*** Opening Records provided ***

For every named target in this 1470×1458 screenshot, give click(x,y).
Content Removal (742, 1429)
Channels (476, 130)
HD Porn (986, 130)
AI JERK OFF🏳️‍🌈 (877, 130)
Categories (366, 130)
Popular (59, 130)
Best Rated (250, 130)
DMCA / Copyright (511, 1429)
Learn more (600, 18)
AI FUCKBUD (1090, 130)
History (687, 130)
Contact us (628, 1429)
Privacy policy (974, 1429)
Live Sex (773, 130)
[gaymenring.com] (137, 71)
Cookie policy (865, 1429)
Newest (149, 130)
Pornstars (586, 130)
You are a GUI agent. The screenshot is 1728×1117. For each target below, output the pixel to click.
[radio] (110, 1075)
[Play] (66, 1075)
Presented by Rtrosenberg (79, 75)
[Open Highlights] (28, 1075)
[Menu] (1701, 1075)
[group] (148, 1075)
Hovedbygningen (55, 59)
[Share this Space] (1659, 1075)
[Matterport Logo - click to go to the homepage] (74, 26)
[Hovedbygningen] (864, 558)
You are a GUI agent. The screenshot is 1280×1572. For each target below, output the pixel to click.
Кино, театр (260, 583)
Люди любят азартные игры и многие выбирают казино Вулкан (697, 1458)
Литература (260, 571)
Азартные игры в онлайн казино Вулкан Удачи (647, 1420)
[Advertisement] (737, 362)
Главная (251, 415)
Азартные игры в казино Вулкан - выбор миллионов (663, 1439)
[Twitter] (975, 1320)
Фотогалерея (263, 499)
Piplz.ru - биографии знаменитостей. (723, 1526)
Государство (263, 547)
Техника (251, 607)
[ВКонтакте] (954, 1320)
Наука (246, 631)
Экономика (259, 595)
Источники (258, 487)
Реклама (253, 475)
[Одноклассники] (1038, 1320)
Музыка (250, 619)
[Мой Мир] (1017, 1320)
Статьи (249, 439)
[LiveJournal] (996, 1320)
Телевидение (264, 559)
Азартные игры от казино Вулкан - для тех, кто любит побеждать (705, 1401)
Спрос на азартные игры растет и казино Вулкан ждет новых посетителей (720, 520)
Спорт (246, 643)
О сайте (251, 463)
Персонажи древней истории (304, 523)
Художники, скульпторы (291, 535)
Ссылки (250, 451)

*** Closing Records provided ***

## Task item
Could you copy each line above word for word?

## Response box
For every named target in this 1470×1458 screenshot, give click(x,y).
Content Removal (742, 1429)
Channels (476, 130)
HD Porn (986, 130)
AI JERK OFF🏳️‍🌈 (877, 130)
Categories (366, 130)
Popular (59, 130)
Best Rated (250, 130)
DMCA / Copyright (511, 1429)
Learn more (600, 18)
AI FUCKBUD (1090, 130)
History (687, 130)
Contact us (628, 1429)
Privacy policy (974, 1429)
Live Sex (773, 130)
[gaymenring.com] (137, 71)
Cookie policy (865, 1429)
Newest (149, 130)
Pornstars (586, 130)
You are a GUI agent. The screenshot is 1728×1117. For each target below, output the pixel to click.
[radio] (110, 1075)
[Play] (66, 1075)
Presented by Rtrosenberg (79, 75)
[Open Highlights] (28, 1075)
[Menu] (1701, 1075)
[group] (148, 1075)
Hovedbygningen (55, 59)
[Share this Space] (1659, 1075)
[Matterport Logo - click to go to the homepage] (74, 26)
[Hovedbygningen] (864, 558)
You are a GUI agent. The screenshot is 1280×1572. For each target below, output the pixel to click.
Кино, театр (260, 583)
Люди любят азартные игры и многие выбирают казино Вулкан (697, 1458)
Литература (260, 571)
Азартные игры в онлайн казино Вулкан Удачи (647, 1420)
[Advertisement] (737, 362)
Главная (251, 415)
Азартные игры в казино Вулкан - выбор миллионов (663, 1439)
[Twitter] (975, 1320)
Фотогалерея (263, 499)
Piplz.ru - биографии знаменитостей. (723, 1526)
Государство (263, 547)
Техника (251, 607)
[ВКонтакте] (954, 1320)
Наука (246, 631)
Экономика (259, 595)
Источники (258, 487)
Реклама (253, 475)
[Одноклассники] (1038, 1320)
Музыка (250, 619)
[Мой Мир] (1017, 1320)
Статьи (249, 439)
[LiveJournal] (996, 1320)
Телевидение (264, 559)
Азартные игры от казино Вулкан - для тех, кто любит побеждать (705, 1401)
Спрос на азартные игры растет и казино Вулкан ждет новых посетителей (720, 520)
Спорт (246, 643)
О сайте (251, 463)
Персонажи древней истории (304, 523)
Художники, скульпторы (291, 535)
Ссылки (250, 451)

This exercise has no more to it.